Walaupun hanya lewat layar ponsel, kebersamaan terasa begitu hangat. Seakan-akan kami sedang duduk di ruang guru SMP, bercanda sambil menikmati teh hangat dan jajanan pasar. Obrolan ngalor-ngidul, saling melempar canda, diselingi gurauan khas yang hanya bisa dipahami oleh mereka yang akrab satu sama lain.
Saya merasa, ada sesuatu yang istimewa dalam percakapan itu. Biasanya, obrolan di grup hanya singkat, sering kali kaku dan seperlunya. Tetapi malam itu berbeda. Seakan ada energi kebersamaan yang menyatukan, membuat semua merasa dekat. Bahkan, nama grup “Suka-Suka Gue” benar-benar terasa sesuai: obrolan mengalir tanpa beban, sesuka hati, penuh warna.
Malam semakin larut, tetapi percakapan tak kunjung reda. Notifikasi tetap berbunyi satu demi satu. Ada yang menambahkan stiker, ada yang mengirim emotikon tertawa, ada pula yang hanya menuliskan “wkwkwk” berkali-kali. Bagi saya, momen seperti ini adalah salah satu bentuk kebersamaan yang langka. Tidak ada tekanan, tidak ada formalitas, hanya tawa yang tulus dan rasa persaudaraan.
Saya jadi teringat, betapa kebersamaan guru bukan hanya dibangun di ruang kelas atau saat rapat resmi.
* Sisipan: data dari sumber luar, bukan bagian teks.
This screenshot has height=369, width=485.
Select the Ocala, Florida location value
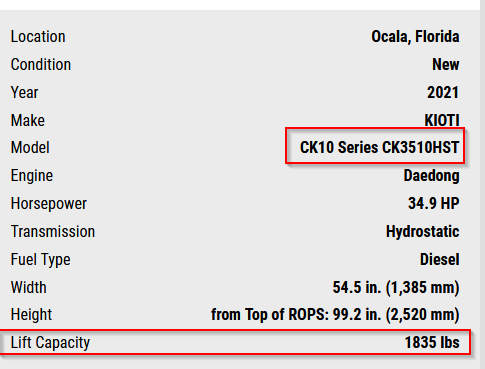click(x=415, y=37)
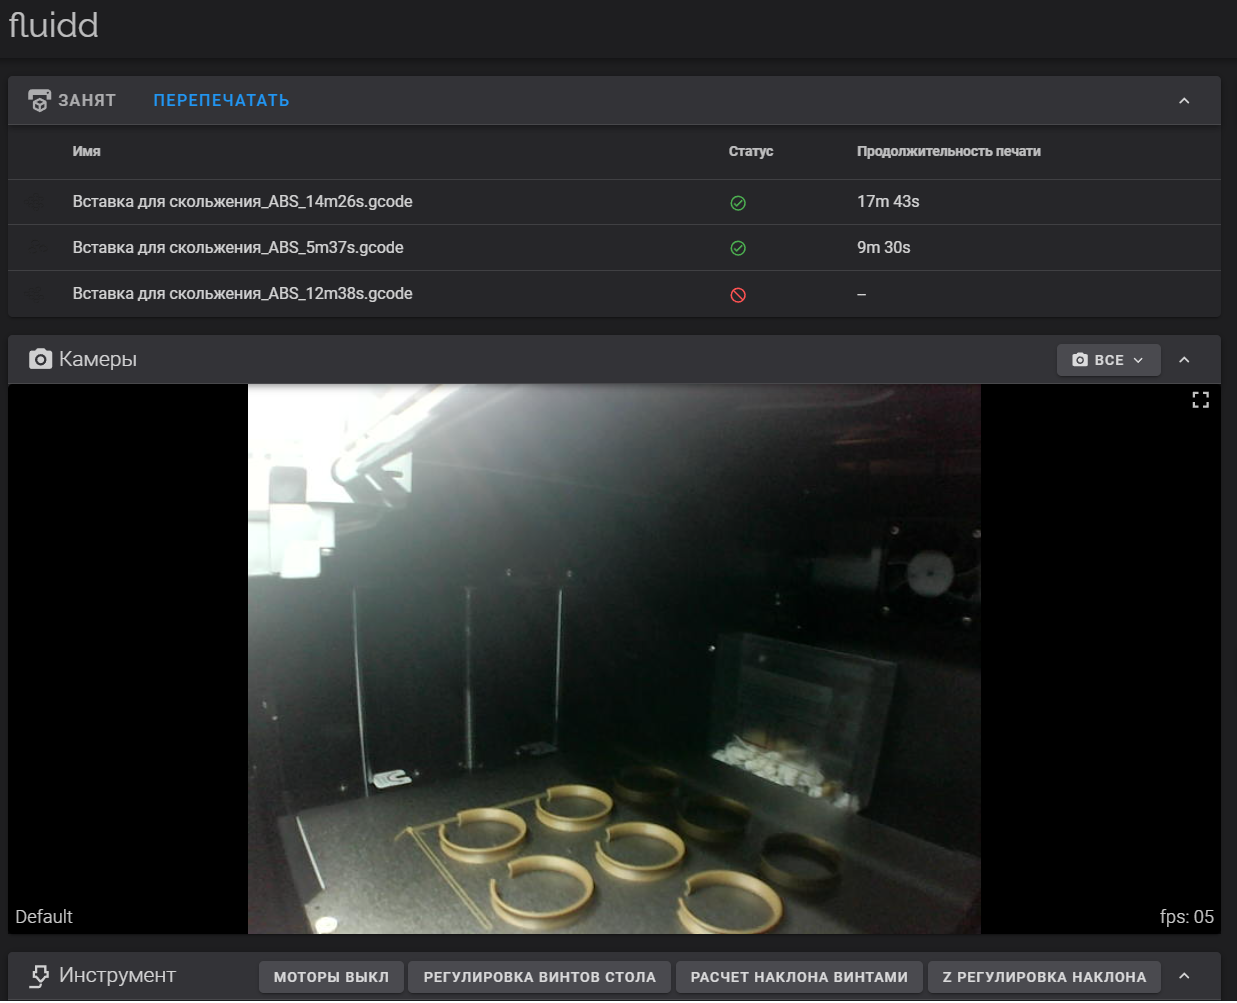The height and width of the screenshot is (1003, 1237).
Task: Click the green completed status icon for 14m26s file
Action: [738, 203]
Justru lewat momen sederhana seperti ini, ikatan itu terasa kuat. Malam itu, kami seakan sedang berbagi ruang yang sama, walau dipisahkan oleh jarak rumah masing-masing.
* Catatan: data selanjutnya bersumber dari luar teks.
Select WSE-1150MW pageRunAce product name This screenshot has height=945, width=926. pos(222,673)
Sabtu malam itu akhirnya terasa seperti malam yang penuh hangat, meskipun hanya melalui layar kecil ponsel. Saya merasa menjadi bagian dari sebuah keluarga besar yang selalu punya cara untuk menciptakan keceriaan.
Kebersamaan di grup WhatsApp “Suka-Suka Gue” malam itu seperti menghadirkan kembali suasana ruang guru Esmega: penuh canda, gurauan, dan cerita yang mengalir begitu saja. Sebuah bukti bahwa persaudaraan tidak selalu harus bertatap muka. Kadang, lewat pesan singkat di dunia maya pun, kehangatan bisa hadir nyata dan membuat hati terasa lebih ringan.